Directions for this task
In the records, find each line where "chart" occurs, and copy it.

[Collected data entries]
######

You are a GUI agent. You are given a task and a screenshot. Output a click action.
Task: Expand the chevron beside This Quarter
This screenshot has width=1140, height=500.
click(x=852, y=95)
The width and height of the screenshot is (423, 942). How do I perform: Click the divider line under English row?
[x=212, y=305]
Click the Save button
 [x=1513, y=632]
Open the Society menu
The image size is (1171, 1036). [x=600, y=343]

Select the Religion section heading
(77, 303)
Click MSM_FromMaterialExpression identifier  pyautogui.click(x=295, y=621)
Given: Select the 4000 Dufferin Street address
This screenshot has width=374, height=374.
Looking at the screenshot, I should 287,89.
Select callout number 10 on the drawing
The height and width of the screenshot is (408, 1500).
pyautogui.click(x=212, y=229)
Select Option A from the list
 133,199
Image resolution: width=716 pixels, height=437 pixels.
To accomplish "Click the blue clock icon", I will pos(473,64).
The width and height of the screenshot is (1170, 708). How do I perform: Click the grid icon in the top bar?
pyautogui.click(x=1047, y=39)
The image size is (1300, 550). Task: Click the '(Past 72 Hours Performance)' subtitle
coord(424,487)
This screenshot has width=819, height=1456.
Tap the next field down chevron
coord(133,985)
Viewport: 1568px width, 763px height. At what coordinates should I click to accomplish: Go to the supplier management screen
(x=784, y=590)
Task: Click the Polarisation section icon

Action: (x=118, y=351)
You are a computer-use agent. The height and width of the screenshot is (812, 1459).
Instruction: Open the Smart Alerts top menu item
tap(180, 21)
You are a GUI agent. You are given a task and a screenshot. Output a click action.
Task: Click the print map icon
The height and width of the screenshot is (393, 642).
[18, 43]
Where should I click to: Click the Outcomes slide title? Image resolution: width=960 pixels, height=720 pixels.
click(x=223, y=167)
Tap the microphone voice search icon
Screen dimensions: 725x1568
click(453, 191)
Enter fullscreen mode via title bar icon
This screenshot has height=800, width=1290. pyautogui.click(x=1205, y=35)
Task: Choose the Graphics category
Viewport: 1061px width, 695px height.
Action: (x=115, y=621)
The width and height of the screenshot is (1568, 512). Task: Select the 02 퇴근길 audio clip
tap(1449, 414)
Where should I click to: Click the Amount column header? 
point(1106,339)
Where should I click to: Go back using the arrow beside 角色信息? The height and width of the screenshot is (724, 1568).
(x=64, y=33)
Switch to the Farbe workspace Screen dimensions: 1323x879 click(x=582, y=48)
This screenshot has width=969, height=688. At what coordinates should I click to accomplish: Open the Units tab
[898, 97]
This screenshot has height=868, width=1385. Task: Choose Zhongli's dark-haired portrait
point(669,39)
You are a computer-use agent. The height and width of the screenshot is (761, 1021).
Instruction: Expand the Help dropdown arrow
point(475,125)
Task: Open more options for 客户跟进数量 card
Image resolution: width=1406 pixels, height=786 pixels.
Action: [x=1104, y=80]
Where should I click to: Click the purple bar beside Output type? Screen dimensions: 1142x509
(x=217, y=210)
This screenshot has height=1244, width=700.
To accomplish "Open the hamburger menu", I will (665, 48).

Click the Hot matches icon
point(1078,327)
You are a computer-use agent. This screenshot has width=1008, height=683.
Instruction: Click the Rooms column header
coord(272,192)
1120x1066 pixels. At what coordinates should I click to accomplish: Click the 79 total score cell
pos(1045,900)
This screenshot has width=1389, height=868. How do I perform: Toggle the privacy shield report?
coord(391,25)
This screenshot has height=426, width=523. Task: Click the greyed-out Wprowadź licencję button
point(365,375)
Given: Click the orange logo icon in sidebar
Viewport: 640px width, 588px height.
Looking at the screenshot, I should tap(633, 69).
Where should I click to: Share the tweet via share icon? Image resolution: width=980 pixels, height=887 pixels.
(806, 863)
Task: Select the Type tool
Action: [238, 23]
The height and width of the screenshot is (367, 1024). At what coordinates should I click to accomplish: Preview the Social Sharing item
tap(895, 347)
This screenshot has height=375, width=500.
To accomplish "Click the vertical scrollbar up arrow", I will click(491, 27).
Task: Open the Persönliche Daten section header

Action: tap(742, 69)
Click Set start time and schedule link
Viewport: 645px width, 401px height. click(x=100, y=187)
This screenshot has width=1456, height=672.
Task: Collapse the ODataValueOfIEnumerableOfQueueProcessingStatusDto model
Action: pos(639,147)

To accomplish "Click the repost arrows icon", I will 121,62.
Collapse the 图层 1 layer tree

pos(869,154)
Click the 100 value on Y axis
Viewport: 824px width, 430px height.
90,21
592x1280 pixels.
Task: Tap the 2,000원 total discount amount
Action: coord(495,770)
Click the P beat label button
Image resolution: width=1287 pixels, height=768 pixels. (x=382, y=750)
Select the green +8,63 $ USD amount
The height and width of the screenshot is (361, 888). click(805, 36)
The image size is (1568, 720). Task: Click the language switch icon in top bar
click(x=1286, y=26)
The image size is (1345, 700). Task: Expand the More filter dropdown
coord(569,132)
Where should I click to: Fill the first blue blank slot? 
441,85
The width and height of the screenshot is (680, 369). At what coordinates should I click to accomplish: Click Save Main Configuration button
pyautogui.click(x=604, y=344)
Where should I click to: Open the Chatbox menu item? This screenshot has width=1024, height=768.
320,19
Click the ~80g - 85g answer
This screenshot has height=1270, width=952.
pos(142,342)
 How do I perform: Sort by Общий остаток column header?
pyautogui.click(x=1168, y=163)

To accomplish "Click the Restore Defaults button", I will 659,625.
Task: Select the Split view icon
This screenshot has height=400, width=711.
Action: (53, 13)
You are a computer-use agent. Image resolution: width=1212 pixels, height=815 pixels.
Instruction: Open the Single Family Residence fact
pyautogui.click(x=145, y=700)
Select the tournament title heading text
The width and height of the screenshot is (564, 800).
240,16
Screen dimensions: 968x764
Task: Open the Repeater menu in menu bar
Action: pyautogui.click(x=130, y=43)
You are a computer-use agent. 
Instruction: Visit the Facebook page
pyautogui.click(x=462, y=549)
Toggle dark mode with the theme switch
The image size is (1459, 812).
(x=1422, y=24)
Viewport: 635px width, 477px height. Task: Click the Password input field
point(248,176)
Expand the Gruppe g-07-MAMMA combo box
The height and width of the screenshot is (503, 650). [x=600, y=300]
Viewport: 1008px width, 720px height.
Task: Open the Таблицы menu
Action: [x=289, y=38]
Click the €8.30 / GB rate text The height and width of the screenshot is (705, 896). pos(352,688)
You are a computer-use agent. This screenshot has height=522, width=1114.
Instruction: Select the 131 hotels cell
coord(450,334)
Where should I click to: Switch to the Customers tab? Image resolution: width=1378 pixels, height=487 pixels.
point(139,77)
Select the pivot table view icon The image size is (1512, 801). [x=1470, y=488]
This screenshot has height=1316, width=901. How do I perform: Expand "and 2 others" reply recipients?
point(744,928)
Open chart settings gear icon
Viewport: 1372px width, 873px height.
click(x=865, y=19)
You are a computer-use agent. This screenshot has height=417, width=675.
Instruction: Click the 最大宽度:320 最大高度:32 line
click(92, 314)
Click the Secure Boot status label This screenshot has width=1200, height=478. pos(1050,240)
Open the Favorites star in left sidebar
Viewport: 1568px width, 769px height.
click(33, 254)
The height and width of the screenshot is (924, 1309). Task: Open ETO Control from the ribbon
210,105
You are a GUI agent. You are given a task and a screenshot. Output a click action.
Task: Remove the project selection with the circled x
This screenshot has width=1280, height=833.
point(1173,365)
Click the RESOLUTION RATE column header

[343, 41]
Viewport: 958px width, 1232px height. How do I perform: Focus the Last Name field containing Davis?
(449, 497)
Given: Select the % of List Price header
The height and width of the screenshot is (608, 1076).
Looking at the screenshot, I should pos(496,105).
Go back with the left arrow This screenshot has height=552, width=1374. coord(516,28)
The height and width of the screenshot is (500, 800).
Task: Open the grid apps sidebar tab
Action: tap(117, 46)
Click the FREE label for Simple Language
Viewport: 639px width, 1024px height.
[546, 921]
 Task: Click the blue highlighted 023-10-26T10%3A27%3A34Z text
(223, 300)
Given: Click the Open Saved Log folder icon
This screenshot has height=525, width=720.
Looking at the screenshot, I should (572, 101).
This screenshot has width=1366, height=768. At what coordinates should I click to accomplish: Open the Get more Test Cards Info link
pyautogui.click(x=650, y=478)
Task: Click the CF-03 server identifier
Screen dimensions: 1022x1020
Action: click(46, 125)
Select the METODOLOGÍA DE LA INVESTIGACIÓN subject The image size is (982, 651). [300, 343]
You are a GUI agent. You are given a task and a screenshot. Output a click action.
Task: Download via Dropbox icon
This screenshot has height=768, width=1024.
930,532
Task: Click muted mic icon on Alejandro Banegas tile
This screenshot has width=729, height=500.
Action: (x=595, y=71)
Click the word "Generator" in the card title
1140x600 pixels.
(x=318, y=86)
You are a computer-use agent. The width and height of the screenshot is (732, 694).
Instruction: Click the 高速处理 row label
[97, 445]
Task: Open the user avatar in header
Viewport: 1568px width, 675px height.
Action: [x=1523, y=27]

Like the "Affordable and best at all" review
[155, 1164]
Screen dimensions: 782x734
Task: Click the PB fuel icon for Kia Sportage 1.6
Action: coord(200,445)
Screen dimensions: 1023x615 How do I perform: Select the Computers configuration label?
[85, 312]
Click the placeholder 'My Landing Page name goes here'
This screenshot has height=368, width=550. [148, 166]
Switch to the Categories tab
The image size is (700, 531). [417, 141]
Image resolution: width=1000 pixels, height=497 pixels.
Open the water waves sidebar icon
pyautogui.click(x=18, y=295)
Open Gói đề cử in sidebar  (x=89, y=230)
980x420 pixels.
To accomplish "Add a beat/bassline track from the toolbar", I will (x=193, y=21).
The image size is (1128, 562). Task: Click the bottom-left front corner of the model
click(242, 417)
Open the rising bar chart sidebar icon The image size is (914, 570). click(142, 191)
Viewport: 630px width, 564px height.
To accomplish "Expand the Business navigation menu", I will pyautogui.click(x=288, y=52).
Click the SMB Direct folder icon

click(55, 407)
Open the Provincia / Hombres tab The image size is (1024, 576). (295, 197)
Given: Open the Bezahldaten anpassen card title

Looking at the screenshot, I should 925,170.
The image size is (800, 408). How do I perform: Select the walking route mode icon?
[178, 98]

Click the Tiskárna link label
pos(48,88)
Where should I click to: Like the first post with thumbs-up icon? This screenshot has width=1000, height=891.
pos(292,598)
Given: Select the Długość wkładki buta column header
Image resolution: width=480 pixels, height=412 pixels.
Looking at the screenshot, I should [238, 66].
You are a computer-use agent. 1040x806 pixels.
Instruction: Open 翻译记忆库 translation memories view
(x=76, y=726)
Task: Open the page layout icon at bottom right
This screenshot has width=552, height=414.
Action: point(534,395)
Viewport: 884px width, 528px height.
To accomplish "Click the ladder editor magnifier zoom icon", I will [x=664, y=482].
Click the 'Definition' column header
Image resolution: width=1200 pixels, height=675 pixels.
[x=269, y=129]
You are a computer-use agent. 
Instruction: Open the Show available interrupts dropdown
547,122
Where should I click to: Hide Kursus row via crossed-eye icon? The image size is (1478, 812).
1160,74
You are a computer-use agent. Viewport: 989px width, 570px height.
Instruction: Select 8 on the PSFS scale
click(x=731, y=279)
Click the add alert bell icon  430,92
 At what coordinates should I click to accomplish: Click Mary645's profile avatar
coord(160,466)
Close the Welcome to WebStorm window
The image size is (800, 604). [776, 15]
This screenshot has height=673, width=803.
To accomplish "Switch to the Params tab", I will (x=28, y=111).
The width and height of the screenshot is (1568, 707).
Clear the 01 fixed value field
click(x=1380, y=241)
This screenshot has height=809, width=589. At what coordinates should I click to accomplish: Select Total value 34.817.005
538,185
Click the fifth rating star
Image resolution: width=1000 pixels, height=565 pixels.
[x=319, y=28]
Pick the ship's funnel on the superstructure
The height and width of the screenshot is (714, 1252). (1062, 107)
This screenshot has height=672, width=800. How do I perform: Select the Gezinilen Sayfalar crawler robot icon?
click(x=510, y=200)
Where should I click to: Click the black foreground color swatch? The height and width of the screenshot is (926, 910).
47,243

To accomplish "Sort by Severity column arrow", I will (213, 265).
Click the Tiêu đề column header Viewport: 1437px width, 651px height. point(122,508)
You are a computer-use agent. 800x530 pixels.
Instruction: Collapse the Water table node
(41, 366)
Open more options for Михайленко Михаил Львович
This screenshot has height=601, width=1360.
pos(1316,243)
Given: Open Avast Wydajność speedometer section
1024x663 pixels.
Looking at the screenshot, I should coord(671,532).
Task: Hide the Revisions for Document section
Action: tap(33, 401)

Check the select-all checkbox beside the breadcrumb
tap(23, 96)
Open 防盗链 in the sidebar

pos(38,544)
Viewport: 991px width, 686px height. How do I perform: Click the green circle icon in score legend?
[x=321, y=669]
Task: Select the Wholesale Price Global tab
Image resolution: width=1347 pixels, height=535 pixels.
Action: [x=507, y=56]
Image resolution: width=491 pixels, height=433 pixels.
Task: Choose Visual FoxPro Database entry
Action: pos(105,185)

######

Result
Open chart settings gear icon
Open the rising bar chart sidebar icon The image size is (914, 570). click(142, 191)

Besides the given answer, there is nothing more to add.